Entertainment

Is 'Almost Human' a Hit?

Sunday nights are generally a pretty busy night for television, so whenever a new series is introduced into the mix, it's important to figure out whether or not it's even worth a watch early on, so you don't waste three Sundays of your life "giving it a shot" when you could just be watching The Walking Dead. Take last night, for example: Almost Human , the new series from J.J. Abrams' production company Bad Robot and Fringe creator J.H. Wyman, premiered on Fox.

With Wyman at the helm, Abrams involved, a cast that includes Karl Urban and Michael Ealy, and a plot that's set in the near future involving LAPD officers being paired with lifelike robot partners, the whole thing seems promising... but how was it, really? Overall, the reviews seem mixed, but it doesn't look like all is lost for this show. Here's a round-up of what the Internet's top TV critics are saying about the series:

Dan Seitz at Gamma Squad :

If it seems like I’m beating on this show for being generic… well, I am. Aside from the fact that Dorian is a robot and thus occasionally busts out with the dramatic special effects, it’s a buddy cop show straight from the book, and it’s a waste, not least because the show’s future setting is a credible, even interesting one. This is a show that cut Lili Taylor a check for a role a mannequin could do. Michael Ealy, who plays Dorian, is the only member of the cast who gets to have fun, and honestly he nearly makes the show watchable. The show’s best gag is that Kennix, for all his grouchy loner behavior, turns out to be the calm one; Dorian is the loose cannon jumping into the line of fire.
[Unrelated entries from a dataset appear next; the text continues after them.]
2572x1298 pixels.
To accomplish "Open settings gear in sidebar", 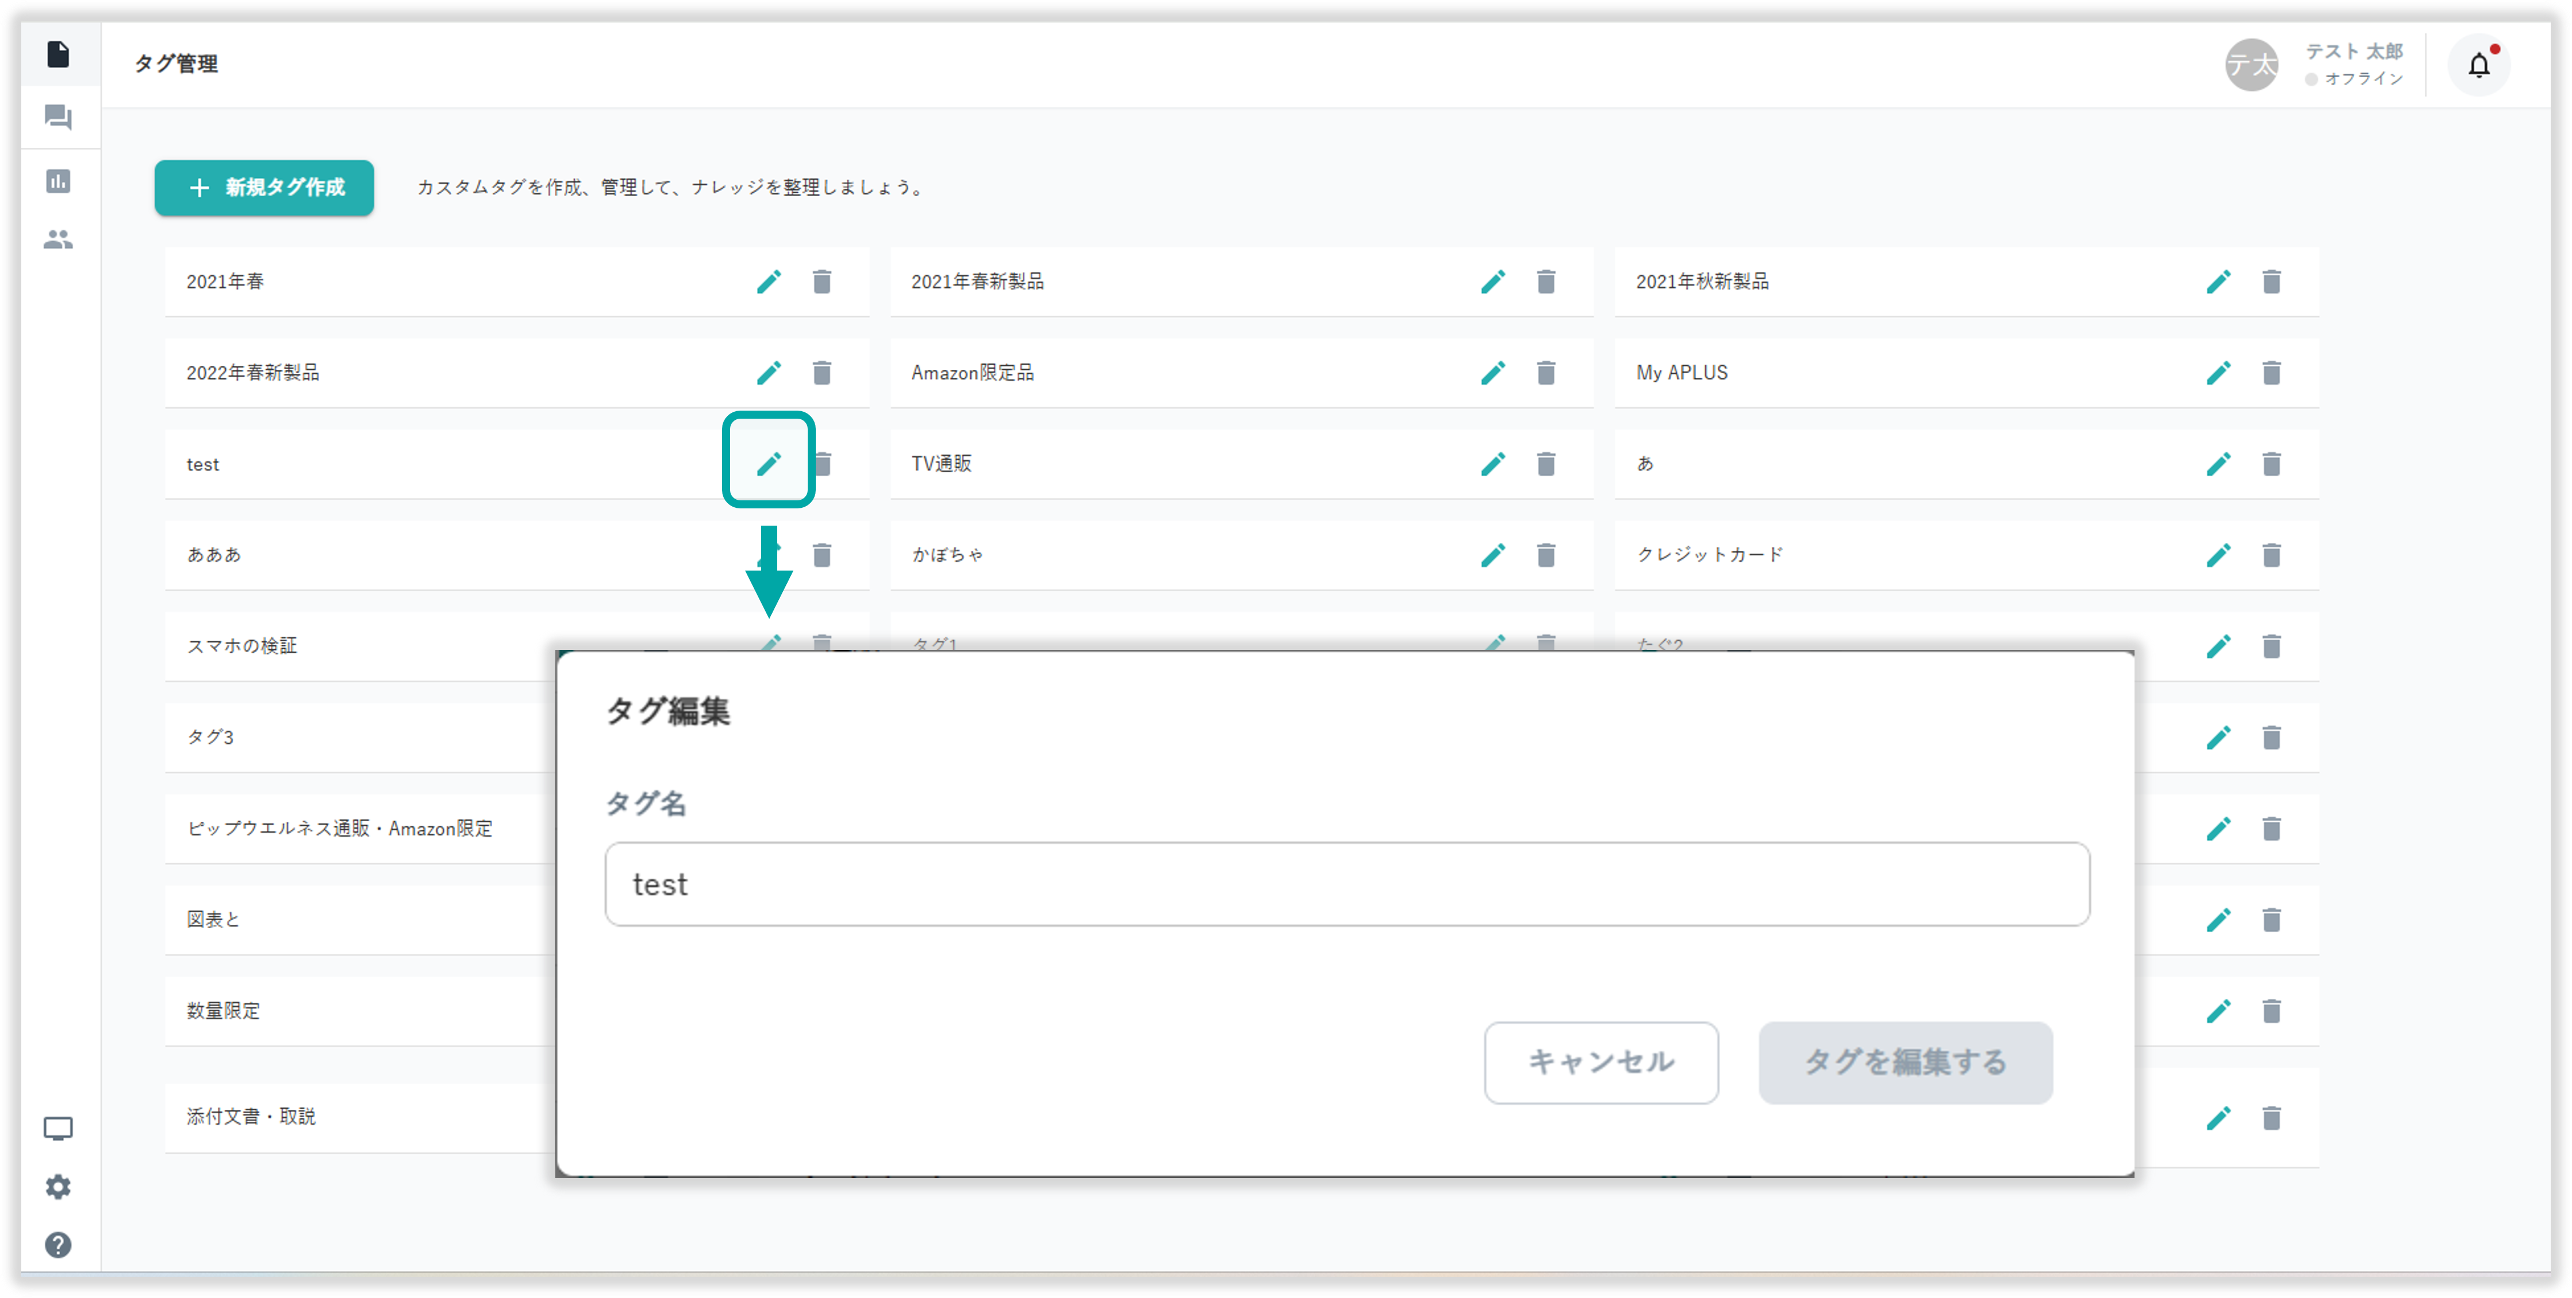I will tap(58, 1186).
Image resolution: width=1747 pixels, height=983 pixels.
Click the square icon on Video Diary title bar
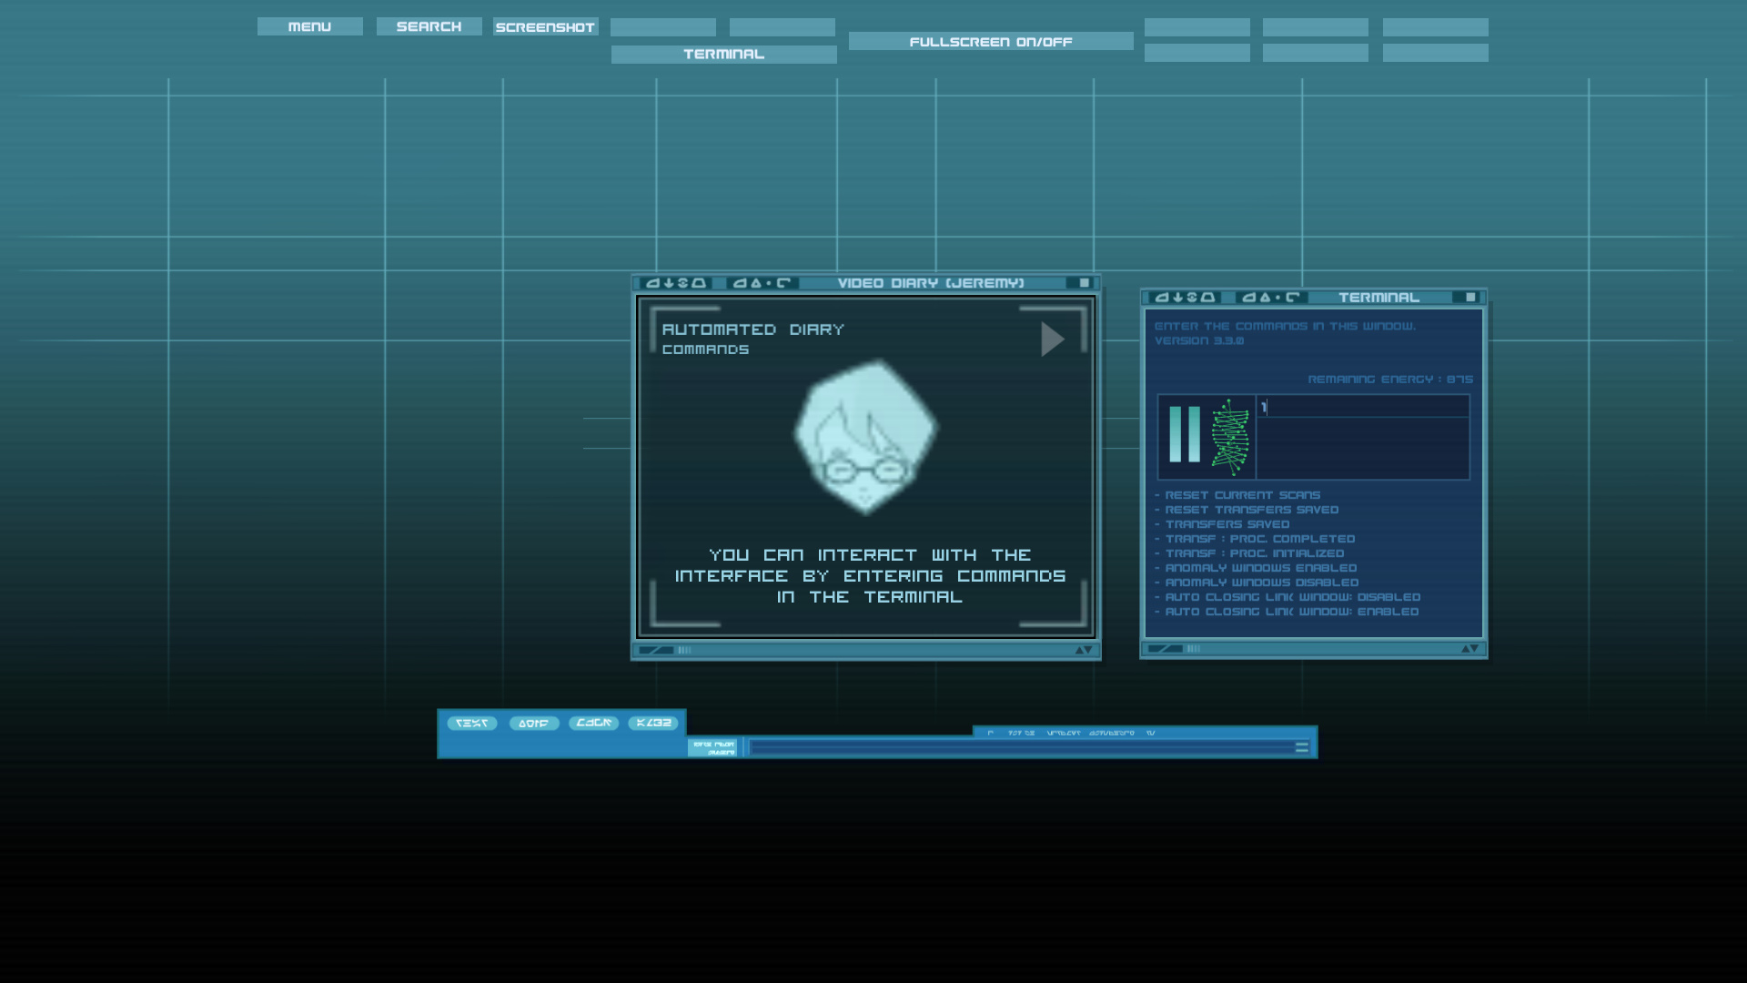pyautogui.click(x=1084, y=283)
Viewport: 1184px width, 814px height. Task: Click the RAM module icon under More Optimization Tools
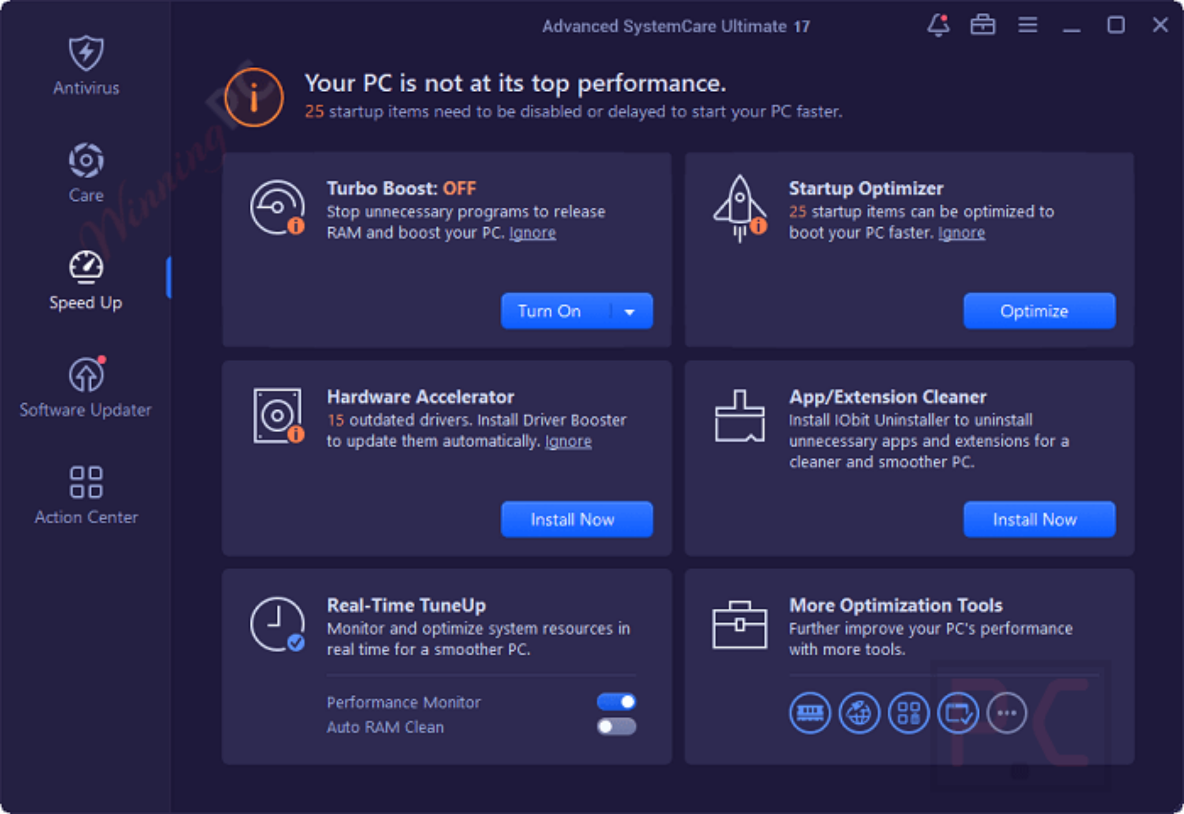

Chancellor Agard at The Daily Beast :

Even with all of the sci-fi trappings, Almost Human, unfortunately, does not feel like anything new. One can’t help but think of Will Smith in I, Robot or any other dystopian future stories. Moreover, while futuristic technology has the potential to elicited both shock and awe, here it unfortunately does not. None of Almost Human’s weapons and tech are cool enough to make them standout from things we have seen before. Or what we’re seeing now on Marvel’s Agents of S.H.I.E.L.D.

Jeff Jensen at EW :

EW named Almost Human one of the most promising shows of the season in our Fall TV Preview issue. The pilot has been slightly tweaked since then — and for the better. It captures your imagination for a show that could explore our romance with technology, for better and worse, and how technology is simultaneously expanding and diminishing our humanity. Who is more human: A stuck-in-the-past human being with a mechanical leg who refuses to evolve emotionally? Or a completely synthetic physical creature programmed to feel deeply and hungry to grow? What remains to be seen is if this premise can produce a wealth of story.
The strong series that will hopefully follow should quickly flesh out Urban’s character, create some compelling villains, and (I suspect this mandate might be the hardest) maintain the pilot’s impressive, undoubtedly pricy production values. Does Almost Human have a long future as a viable storytelling franchise? Or is it just a nifty idea that dresses up well for a pilot but can’t support a series? Tune in tomorrow, same time, same channel to begin taking the measure.

Mary McNamara at The LA Times :

"Almost Human" isn't terrible, it's just not terribly interesting, at least in the first hour. Though created by "Fringe's" J.H. Wyman, it's produced with J.J. Abrams' Bad Robot imprint, which seems, for once, regrettably fitting...Both Urban and Ealy are likable leads, but they're trapped in a machine constructed mostly of spare parts. The wary ambivalence people feel toward strides in artificial intelligence has fueled science fiction since its invention.

Willa Paskin at Slate :

I’ve only seen one episode of Almost Human; it’s possible the show will get more racially explicit. Maybe other characters will be more open-minded than Kennex about robots, but less so about African-Americans. Maybe if the DRNs were white they wouldn’t have been discontinued for volatility. But the pilot, like Sleepy Hollow, is an unabashedly straightforward piece of entertainment that subtly sneaks some headier themes in with all the schlock.

The second part of the premiere airs Monday at 8 p.m. on Fox.